■ **INPUT DATA**

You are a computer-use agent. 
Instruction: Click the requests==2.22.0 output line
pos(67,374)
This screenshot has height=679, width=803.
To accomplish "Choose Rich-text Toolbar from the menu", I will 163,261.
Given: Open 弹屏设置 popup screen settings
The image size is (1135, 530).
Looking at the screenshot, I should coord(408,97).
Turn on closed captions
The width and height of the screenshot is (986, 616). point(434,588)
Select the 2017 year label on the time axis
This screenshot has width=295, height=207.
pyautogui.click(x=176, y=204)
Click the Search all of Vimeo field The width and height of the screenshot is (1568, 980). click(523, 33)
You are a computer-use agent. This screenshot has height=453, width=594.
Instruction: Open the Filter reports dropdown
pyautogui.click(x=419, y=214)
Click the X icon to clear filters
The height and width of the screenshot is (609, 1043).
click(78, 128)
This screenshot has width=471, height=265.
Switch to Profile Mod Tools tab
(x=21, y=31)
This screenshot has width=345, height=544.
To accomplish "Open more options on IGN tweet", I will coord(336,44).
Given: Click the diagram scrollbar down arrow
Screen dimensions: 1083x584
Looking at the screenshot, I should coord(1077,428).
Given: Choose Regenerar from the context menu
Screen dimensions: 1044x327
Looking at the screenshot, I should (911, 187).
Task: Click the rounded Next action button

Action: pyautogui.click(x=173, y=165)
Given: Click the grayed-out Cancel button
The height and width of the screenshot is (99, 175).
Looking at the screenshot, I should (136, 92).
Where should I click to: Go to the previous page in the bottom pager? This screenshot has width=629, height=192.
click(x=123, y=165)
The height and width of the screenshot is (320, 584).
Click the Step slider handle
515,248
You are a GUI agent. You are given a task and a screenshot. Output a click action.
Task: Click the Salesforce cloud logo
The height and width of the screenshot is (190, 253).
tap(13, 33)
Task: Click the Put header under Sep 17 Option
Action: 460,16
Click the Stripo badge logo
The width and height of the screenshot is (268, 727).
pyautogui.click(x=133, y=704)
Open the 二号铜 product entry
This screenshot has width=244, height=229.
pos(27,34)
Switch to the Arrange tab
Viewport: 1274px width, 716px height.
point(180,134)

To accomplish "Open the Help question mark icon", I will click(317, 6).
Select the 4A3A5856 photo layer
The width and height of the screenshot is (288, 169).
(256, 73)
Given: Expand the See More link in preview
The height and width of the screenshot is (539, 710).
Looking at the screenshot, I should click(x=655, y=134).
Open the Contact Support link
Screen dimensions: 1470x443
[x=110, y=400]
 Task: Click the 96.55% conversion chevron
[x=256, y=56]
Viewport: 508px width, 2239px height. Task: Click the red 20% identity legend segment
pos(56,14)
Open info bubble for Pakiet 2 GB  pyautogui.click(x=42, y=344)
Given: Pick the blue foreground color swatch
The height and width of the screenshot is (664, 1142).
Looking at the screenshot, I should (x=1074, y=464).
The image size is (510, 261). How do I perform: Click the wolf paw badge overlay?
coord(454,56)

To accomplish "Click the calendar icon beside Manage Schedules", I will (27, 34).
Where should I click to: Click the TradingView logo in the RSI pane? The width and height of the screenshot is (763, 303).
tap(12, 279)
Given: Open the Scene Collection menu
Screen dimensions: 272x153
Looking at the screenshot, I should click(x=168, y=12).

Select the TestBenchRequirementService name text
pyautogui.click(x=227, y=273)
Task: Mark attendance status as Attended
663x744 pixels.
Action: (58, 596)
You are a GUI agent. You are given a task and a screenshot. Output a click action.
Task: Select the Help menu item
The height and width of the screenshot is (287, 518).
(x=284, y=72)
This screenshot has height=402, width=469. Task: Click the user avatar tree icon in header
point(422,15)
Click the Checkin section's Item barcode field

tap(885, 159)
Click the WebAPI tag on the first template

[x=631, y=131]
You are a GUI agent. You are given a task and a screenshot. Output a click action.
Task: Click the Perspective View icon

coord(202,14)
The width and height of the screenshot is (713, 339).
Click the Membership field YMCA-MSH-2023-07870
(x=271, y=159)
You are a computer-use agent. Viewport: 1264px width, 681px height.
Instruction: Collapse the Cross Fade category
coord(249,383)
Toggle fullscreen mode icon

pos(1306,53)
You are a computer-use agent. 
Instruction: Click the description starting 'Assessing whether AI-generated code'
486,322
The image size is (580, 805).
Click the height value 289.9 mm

■ **TO DO**
Copy out the range of lines above starting at the line with "Click the Stripo badge logo" and ending at the line with "Given: Expand the See More link in preview", exactly and including both.

■ **FINAL ANSWER**
Click the Stripo badge logo
The width and height of the screenshot is (268, 727).
pyautogui.click(x=133, y=704)
Open the 二号铜 product entry
This screenshot has width=244, height=229.
pos(27,34)
Switch to the Arrange tab
Viewport: 1274px width, 716px height.
point(180,134)

To accomplish "Open the Help question mark icon", I will click(317, 6).
Select the 4A3A5856 photo layer
The width and height of the screenshot is (288, 169).
(256, 73)
Given: Expand the See More link in preview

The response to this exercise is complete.